◆ **Requirement 1**:
According to the passage on gesture drawing, what is the only constant in a line of action?
◆ **Requirement 2**:
Lay out the records as a numbered list, starting with the line containing "Viewport: 677px width, 487px" and going on through the end of the records. Skip blank lines and leave out the pictures.

───── Passage shown

The most important part of any drawing is something that many people spend so little time in doing.
The “Gesture drawing”. Or the ruff sketch.
I get it…I do.
It’s much more tempting to just jump right into it and start laying down the folds, the muscles, the details!!
The ‘FUN STUFF’.
But unless that ruff sketch is nailed down.
Unless that gesture is well worked out…ALL that ‘fun’ detail that you toiled over for hours and hours…is nothing more than wasted time.
Your drawing will be stiff. Lifeless. Wrong.
I’ve seen people do all that work AND THEN…go beyond that and actually start laying paints over it.
And that well rendered, even well drawn piece is flat and dead.
It’s kinda heartbreaking really.
And it’s not just young artists that fall victim to this.
We’ve all been guilty of it at one time or another.
The foundation to any good painting or work of art…is a good, solid drawing. And the cornerstone to that drawing, is the gesture drawing.
If the detail and polish is the ‘skin’ of the drawing…then the gesture drawing is surely the soul of it.
I was always surprised that not enough emphasis was spent on gesture drawing.
Even in many art school figure drawing classes. The emphasis was to ‘draw that figure.’ Keep an eye out for the bumps in the body, where the fat meets the bone. The bends. Drawing that form that stood before you.
So…what many people had at the end of that day, was a technically well drawn study of what was standing in front of them.
And 8 out of 10 times…it was stiff. Lifeless.
Which is ironic, being that the classes were called “Life Drawing”.
What is the ‘gesture’?
Gesture drawing is THE place to explore. And perfect your pose, as well as the feel for your final piece.
Keeping it loose, and exploring all of the possibilities for that pose. And not just settling for the first thing that pops into your head.
finding the right movement.
Finding the life and the energy.
Finding the flow
One of, if not *the* most important thing to keep in mind when approaching quick sketch or gesture drawing is the “line of action”.
Many people attribute this (mistakenly) to only action poses. But really, it’s even more important in quiet poses or standing still poses. Because I find that those types of poses are the easiest to stiffen.
Lines of action can be the line from the head to the foot. But not always.
The only constant is the line that acts as the spine.
Below are some examples of line of action.
Most obvious in action poses. But also can be seen in just standing poses.
It is something to always keep in mind when approaching your drawing.
Dynamics: Pushing the pose
Mind you…(and this is only MY opinion) you should not and never feel like you’re a slave to any rule.
Whether your out at the park doing gesture drawing at a sports event.
Or gesture drawing from scratch to find a pose for your illustration (or keys for your animation)… The point of gesture drawing is pushing that pose.
Keeping it loose…finding that line of action and pushing it.

──────────
───── Excerpted data

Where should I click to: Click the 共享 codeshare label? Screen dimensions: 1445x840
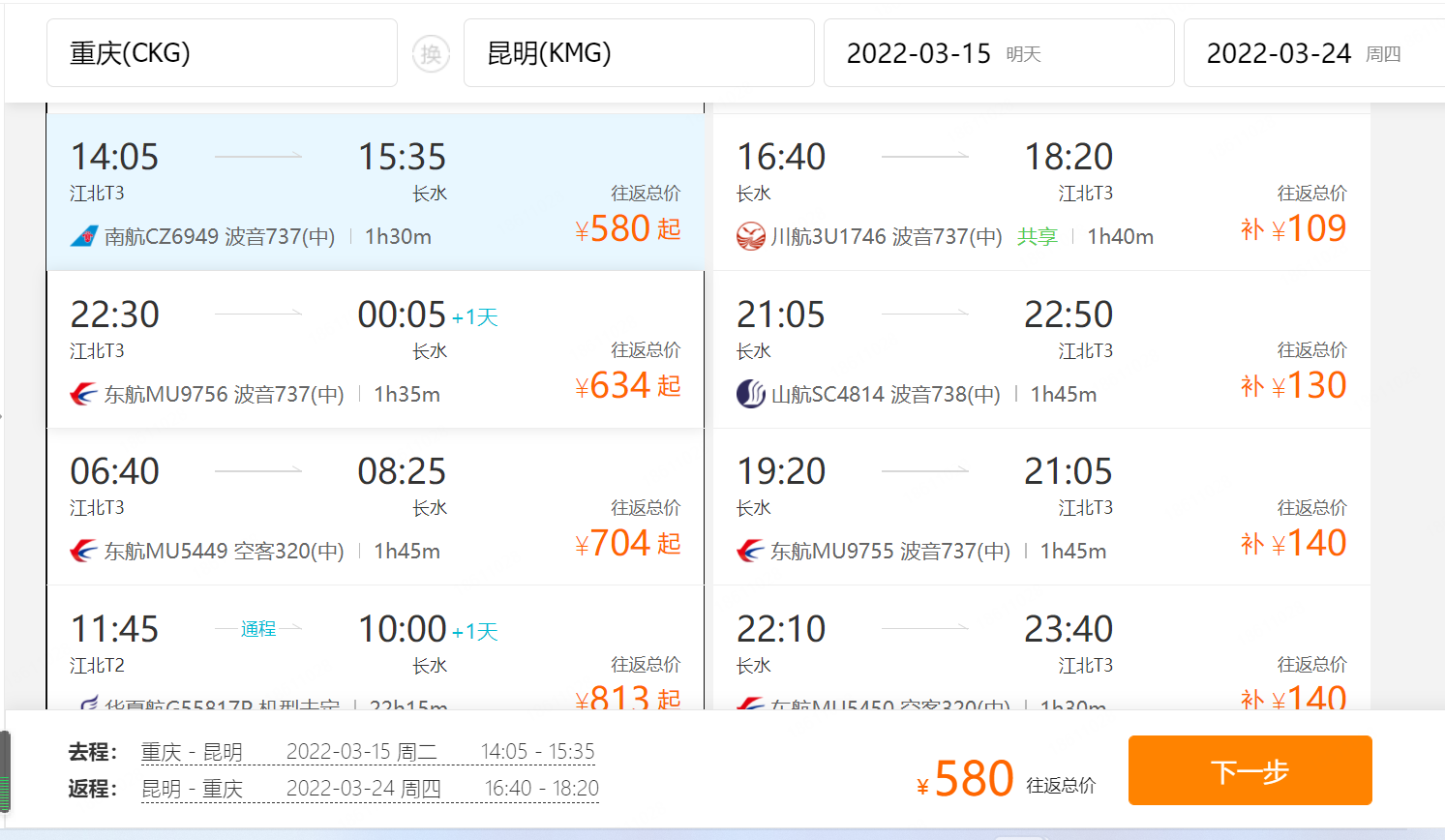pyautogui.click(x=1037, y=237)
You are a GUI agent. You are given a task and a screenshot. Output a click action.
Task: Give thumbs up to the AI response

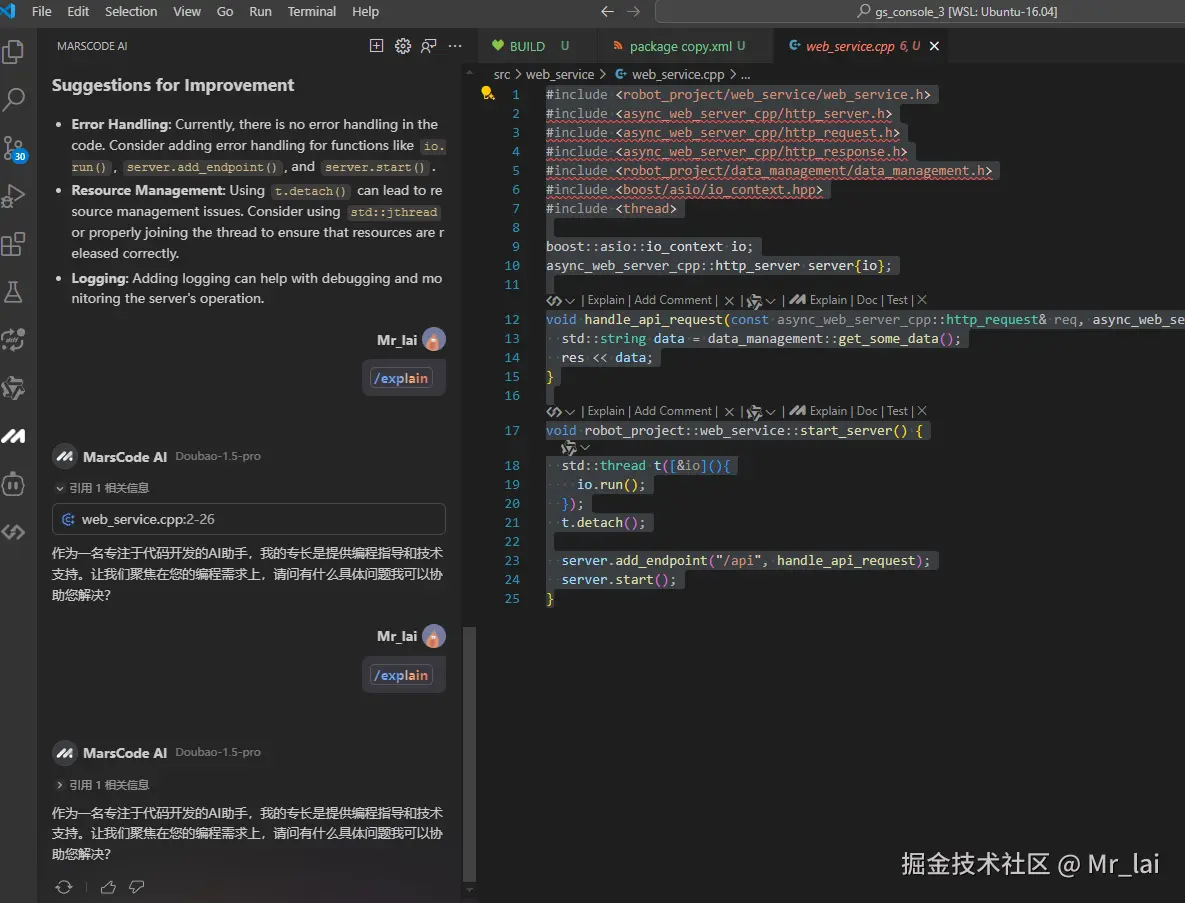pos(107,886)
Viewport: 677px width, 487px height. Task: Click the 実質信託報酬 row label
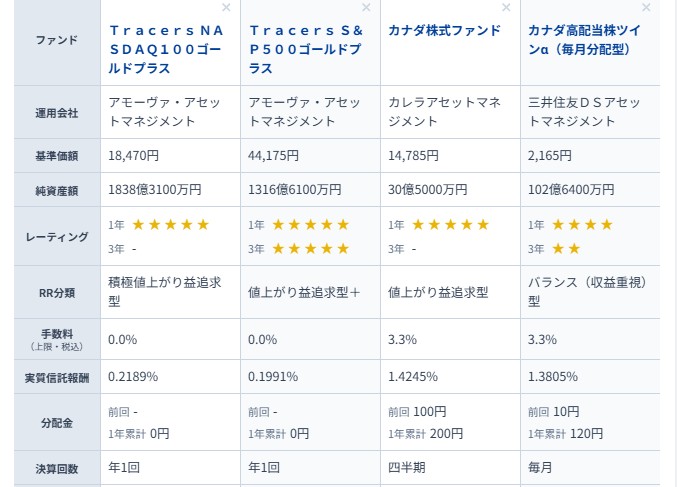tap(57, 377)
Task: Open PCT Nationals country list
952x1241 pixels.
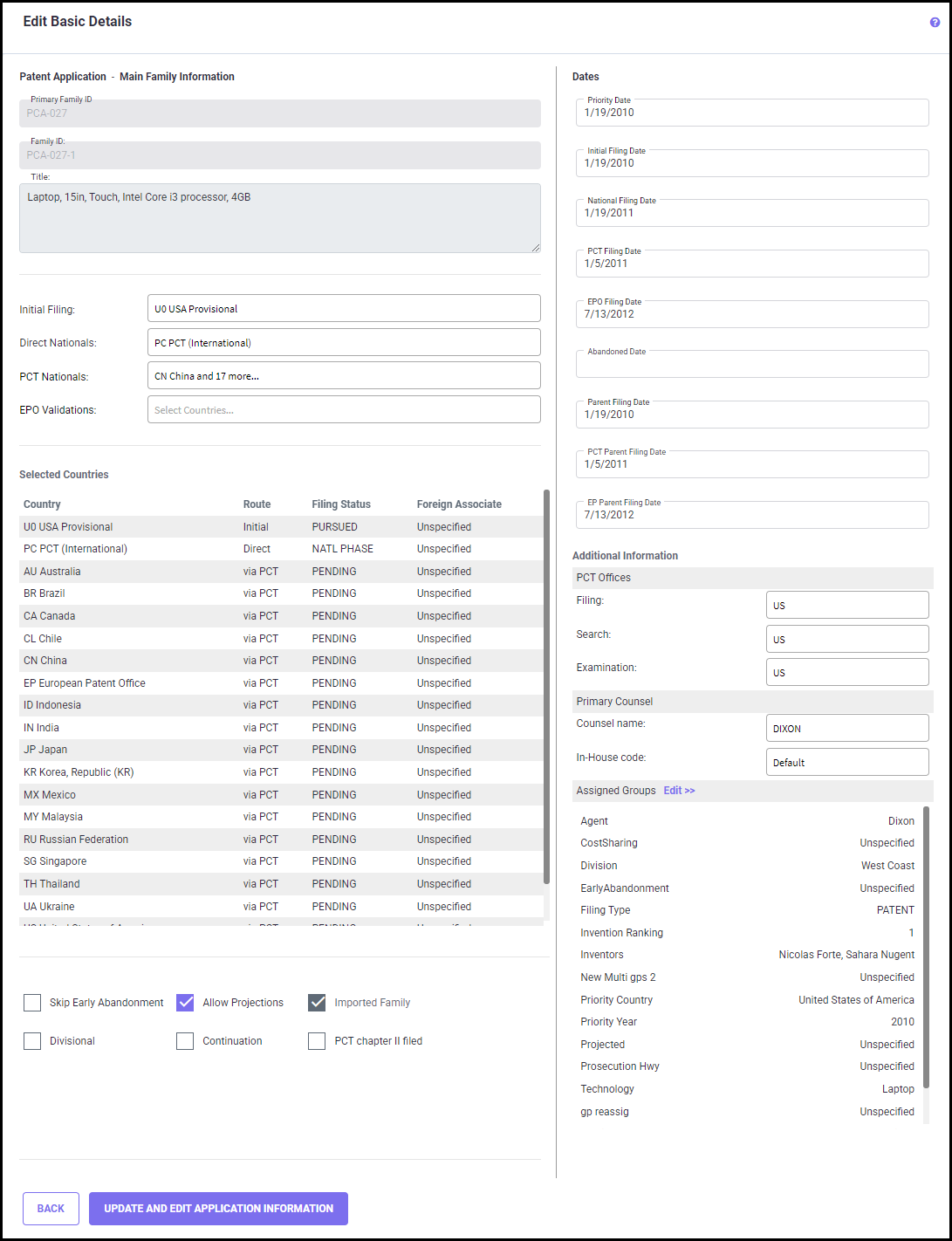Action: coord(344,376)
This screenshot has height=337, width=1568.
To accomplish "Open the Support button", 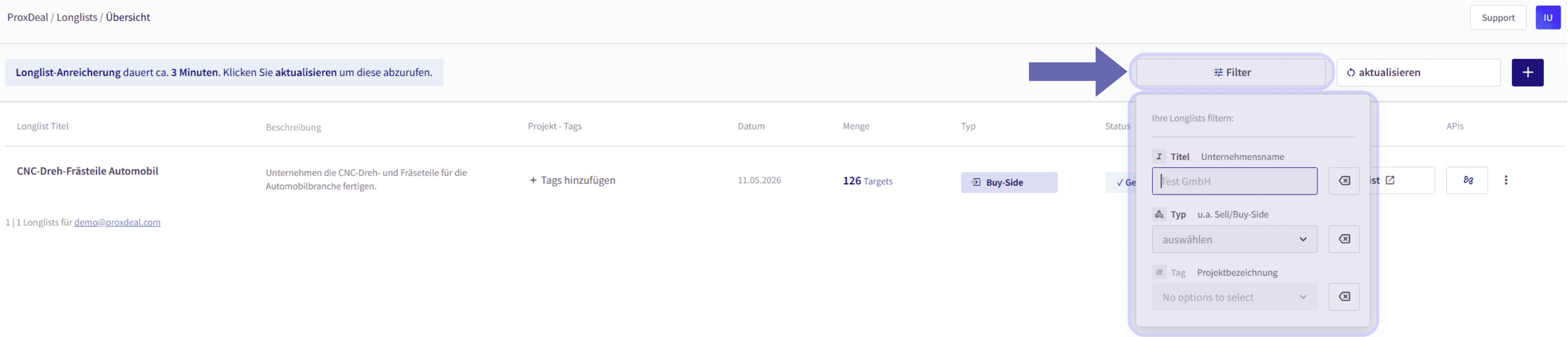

──────────

◆ **Complete response 1**:
The line that acts as the spine.

◆ **Complete response 2**:
1. Viewport: 677px width, 487px height. Task: Click the 実質信託報酬 row label
2. tap(57, 377)
3. Task: Open PCT Nationals country list
4. 952x1241 pixels.
5. Action: coord(344,376)
6. This screenshot has height=337, width=1568.
7. To accomplish "Open the Support button", 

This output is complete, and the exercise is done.